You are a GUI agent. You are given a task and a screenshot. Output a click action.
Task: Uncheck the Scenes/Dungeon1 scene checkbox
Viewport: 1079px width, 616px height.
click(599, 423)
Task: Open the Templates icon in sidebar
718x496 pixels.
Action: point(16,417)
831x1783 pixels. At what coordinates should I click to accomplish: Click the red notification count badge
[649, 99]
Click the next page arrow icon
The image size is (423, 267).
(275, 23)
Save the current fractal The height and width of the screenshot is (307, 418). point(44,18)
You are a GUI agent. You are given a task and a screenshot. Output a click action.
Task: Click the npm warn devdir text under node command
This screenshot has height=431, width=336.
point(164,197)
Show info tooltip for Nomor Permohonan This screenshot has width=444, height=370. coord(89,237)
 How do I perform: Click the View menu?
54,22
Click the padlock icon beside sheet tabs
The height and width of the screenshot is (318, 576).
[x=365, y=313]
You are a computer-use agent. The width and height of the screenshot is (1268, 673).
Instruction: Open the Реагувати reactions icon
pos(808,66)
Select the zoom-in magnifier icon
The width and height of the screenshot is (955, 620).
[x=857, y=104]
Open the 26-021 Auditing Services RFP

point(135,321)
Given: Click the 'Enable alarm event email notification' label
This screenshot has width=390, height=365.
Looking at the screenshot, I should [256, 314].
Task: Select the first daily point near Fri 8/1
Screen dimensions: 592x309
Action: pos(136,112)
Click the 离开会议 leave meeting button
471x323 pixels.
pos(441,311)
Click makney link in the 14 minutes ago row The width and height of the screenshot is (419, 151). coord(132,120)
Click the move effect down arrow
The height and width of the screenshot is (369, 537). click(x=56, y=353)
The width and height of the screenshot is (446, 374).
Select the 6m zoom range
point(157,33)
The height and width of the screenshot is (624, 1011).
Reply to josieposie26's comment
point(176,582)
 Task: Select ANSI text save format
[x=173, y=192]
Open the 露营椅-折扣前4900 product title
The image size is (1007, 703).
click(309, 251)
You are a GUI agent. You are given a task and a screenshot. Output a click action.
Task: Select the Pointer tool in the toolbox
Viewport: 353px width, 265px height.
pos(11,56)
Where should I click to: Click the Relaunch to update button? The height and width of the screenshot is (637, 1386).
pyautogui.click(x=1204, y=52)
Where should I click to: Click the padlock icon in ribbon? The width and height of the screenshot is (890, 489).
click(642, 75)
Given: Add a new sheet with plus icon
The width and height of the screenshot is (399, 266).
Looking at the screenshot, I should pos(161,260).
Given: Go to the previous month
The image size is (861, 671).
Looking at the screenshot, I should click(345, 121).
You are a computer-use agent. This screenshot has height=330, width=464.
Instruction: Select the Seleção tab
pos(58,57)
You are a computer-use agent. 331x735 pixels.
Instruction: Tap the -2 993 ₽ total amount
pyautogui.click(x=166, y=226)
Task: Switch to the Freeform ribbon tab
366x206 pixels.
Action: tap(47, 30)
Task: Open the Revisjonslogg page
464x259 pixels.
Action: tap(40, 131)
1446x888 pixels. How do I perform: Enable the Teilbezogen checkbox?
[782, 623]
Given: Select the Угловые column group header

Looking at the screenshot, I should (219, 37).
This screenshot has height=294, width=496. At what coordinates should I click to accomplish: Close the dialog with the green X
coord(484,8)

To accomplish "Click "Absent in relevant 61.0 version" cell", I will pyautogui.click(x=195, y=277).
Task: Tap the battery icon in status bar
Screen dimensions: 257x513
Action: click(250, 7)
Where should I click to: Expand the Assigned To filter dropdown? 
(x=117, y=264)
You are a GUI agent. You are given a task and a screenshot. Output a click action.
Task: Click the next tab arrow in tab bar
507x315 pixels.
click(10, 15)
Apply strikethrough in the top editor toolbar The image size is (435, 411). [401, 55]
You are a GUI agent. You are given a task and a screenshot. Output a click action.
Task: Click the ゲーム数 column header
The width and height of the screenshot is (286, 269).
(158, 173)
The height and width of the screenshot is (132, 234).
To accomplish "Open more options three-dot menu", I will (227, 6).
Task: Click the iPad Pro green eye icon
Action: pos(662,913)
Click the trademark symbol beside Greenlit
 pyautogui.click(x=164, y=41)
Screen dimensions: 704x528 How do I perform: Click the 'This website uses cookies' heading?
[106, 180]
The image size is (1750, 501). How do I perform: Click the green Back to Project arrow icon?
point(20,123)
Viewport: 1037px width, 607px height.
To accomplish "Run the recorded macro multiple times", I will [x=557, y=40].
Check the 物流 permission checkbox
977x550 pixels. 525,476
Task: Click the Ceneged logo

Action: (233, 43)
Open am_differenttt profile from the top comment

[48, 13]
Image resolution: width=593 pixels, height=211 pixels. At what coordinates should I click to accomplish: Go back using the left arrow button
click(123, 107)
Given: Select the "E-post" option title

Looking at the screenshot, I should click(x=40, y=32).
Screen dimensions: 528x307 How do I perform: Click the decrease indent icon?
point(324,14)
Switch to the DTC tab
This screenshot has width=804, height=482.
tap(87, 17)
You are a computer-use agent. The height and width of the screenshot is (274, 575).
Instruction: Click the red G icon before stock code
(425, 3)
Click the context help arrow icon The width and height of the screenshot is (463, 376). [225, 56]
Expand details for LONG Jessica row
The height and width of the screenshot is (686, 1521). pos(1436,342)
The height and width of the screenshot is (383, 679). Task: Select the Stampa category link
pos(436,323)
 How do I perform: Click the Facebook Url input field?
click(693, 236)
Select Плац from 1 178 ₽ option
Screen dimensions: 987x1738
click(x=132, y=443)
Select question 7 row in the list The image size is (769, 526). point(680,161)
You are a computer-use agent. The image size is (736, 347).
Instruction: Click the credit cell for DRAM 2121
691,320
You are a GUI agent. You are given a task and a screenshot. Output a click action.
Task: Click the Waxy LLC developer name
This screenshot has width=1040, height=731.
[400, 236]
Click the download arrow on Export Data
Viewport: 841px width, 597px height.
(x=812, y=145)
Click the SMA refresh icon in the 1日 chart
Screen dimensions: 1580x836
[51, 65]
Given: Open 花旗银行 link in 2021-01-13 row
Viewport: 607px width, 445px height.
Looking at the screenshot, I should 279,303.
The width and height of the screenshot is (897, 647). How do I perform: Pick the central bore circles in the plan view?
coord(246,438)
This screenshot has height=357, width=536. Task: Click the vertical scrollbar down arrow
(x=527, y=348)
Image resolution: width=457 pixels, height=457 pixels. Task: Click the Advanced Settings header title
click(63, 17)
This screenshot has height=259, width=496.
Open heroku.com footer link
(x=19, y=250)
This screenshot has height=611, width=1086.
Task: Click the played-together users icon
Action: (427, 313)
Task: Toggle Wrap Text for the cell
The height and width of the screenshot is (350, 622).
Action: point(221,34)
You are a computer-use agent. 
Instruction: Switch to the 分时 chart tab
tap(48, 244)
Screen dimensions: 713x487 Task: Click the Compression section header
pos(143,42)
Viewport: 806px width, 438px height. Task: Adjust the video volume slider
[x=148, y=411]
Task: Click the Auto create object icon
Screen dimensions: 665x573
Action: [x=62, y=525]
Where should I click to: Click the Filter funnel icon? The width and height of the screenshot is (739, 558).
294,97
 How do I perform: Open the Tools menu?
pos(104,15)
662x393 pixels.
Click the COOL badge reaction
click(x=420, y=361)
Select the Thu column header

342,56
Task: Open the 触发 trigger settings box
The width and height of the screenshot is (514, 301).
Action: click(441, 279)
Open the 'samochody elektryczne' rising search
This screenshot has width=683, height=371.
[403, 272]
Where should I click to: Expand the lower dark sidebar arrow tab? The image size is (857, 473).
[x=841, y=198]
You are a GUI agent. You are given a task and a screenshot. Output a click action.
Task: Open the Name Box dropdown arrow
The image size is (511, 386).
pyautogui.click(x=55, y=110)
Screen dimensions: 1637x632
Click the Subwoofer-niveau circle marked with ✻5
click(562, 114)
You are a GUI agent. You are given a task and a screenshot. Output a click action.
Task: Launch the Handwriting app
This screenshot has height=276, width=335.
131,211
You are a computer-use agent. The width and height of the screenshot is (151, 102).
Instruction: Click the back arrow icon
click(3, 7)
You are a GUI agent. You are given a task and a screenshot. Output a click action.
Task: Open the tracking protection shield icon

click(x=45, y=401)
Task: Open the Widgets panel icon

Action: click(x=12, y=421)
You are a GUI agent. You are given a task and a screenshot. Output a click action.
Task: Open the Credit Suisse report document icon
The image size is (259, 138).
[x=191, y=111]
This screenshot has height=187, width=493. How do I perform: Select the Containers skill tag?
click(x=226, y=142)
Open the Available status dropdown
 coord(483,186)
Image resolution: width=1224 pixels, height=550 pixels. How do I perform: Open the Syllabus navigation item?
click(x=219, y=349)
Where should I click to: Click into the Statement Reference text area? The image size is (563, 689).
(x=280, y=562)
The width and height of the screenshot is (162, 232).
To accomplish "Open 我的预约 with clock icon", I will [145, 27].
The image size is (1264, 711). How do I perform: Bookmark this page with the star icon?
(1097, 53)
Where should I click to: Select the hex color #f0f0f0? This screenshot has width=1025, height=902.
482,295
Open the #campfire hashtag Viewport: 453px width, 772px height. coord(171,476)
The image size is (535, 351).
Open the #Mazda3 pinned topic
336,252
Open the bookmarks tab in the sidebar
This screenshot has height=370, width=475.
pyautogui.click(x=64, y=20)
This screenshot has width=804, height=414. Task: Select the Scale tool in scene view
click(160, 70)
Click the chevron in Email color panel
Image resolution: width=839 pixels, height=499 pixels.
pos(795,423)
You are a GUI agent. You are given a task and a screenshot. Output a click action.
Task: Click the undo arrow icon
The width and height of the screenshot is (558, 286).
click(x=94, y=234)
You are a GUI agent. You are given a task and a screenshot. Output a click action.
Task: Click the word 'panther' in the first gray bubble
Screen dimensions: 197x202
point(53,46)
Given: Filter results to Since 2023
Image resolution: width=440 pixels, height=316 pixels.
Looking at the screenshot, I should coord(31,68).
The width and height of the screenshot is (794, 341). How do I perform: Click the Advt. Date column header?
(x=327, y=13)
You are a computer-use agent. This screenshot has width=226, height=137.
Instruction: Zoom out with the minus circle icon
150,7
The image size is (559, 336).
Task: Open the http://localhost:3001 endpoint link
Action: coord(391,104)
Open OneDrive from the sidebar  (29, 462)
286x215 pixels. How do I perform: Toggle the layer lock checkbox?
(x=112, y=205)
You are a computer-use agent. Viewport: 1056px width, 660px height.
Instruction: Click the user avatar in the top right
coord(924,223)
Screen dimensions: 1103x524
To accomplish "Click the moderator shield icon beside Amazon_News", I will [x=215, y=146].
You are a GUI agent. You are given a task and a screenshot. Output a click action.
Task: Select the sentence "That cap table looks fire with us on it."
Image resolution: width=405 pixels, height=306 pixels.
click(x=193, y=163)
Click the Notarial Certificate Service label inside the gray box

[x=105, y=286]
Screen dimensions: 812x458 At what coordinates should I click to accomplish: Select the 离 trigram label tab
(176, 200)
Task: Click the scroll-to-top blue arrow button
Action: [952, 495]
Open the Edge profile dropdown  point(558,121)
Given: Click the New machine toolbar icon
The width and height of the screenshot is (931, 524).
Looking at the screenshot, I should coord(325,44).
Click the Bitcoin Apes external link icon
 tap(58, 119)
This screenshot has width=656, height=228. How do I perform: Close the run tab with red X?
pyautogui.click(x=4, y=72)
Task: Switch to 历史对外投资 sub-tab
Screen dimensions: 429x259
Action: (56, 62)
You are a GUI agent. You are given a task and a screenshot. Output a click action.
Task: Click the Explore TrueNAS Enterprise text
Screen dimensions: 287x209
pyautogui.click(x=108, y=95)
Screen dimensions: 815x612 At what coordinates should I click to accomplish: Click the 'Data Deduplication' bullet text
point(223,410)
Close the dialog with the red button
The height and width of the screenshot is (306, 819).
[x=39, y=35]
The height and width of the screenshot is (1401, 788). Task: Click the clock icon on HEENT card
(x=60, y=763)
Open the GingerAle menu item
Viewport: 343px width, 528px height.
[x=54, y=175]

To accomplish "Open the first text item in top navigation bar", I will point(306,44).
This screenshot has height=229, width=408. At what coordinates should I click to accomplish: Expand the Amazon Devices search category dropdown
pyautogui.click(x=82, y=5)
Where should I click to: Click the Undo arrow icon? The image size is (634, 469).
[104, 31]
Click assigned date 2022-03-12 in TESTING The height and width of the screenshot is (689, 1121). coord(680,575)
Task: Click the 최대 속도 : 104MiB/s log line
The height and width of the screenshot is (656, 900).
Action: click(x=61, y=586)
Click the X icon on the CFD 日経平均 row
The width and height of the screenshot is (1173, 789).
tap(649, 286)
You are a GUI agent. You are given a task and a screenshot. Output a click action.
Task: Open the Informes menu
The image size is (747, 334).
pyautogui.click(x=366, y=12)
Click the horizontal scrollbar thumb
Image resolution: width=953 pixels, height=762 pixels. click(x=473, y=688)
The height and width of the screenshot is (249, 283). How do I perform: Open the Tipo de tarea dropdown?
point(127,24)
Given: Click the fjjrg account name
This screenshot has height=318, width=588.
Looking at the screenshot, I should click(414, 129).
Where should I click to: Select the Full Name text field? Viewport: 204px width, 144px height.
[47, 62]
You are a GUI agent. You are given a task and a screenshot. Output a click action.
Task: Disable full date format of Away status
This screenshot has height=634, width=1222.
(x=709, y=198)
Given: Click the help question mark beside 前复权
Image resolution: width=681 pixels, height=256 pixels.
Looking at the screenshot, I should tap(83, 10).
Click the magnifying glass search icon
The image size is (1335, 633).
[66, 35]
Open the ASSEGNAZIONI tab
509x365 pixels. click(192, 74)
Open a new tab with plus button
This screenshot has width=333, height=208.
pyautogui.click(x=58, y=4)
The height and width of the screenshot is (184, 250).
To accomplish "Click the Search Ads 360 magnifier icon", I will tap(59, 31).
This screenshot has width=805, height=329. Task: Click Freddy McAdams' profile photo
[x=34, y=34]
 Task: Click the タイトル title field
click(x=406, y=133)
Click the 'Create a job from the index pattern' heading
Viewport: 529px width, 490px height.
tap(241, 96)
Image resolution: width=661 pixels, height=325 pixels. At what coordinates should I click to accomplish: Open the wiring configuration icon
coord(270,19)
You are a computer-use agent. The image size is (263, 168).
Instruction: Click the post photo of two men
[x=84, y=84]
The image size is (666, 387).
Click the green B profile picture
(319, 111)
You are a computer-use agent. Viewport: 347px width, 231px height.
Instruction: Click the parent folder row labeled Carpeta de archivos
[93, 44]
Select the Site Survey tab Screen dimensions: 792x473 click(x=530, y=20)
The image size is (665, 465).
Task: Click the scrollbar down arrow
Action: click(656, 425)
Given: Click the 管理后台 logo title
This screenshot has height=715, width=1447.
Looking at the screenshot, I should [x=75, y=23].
□ □ □ □
Problem statement » Extract exactly and only the lines above from the line containing "The width and height of the screenshot is (286, 269)." through the line containing "Task: Click the Waxy LLC developer name", both end lines included.

Written reply »
The width and height of the screenshot is (286, 269).
(158, 173)
The height and width of the screenshot is (132, 234).
To accomplish "Open more options three-dot menu", I will (227, 6).
Task: Click the iPad Pro green eye icon
Action: pos(662,913)
Click the trademark symbol beside Greenlit
 pyautogui.click(x=164, y=41)
Screen dimensions: 704x528 How do I perform: Click the 'This website uses cookies' heading?
[106, 180]
The image size is (1750, 501). How do I perform: Click the green Back to Project arrow icon?
point(20,123)
Viewport: 1037px width, 607px height.
To accomplish "Run the recorded macro multiple times", I will [x=557, y=40].
Check the 物流 permission checkbox
977x550 pixels. 525,476
Task: Click the Ceneged logo

Action: (233, 43)
Open am_differenttt profile from the top comment

[48, 13]
Image resolution: width=593 pixels, height=211 pixels. At what coordinates should I click to accomplish: Go back using the left arrow button
click(123, 107)
Given: Select the "E-post" option title

Looking at the screenshot, I should click(x=40, y=32).
Screen dimensions: 528x307 How do I perform: Click the decrease indent icon?
point(324,14)
Switch to the DTC tab
This screenshot has width=804, height=482.
tap(87, 17)
You are a computer-use agent. The height and width of the screenshot is (274, 575).
Instruction: Click the red G icon before stock code
(425, 3)
Click the context help arrow icon The width and height of the screenshot is (463, 376). [225, 56]
Expand details for LONG Jessica row
The height and width of the screenshot is (686, 1521). pos(1436,342)
The height and width of the screenshot is (383, 679). Task: Select the Stampa category link
pos(436,323)
 How do I perform: Click the Facebook Url input field?
click(693, 236)
Select Плац from 1 178 ₽ option
Screen dimensions: 987x1738
click(x=132, y=443)
Select question 7 row in the list The image size is (769, 526). point(680,161)
You are a computer-use agent. The image size is (736, 347).
Instruction: Click the credit cell for DRAM 2121
691,320
You are a GUI agent. You are given a task and a screenshot. Output a click action.
Task: Click the Waxy LLC developer name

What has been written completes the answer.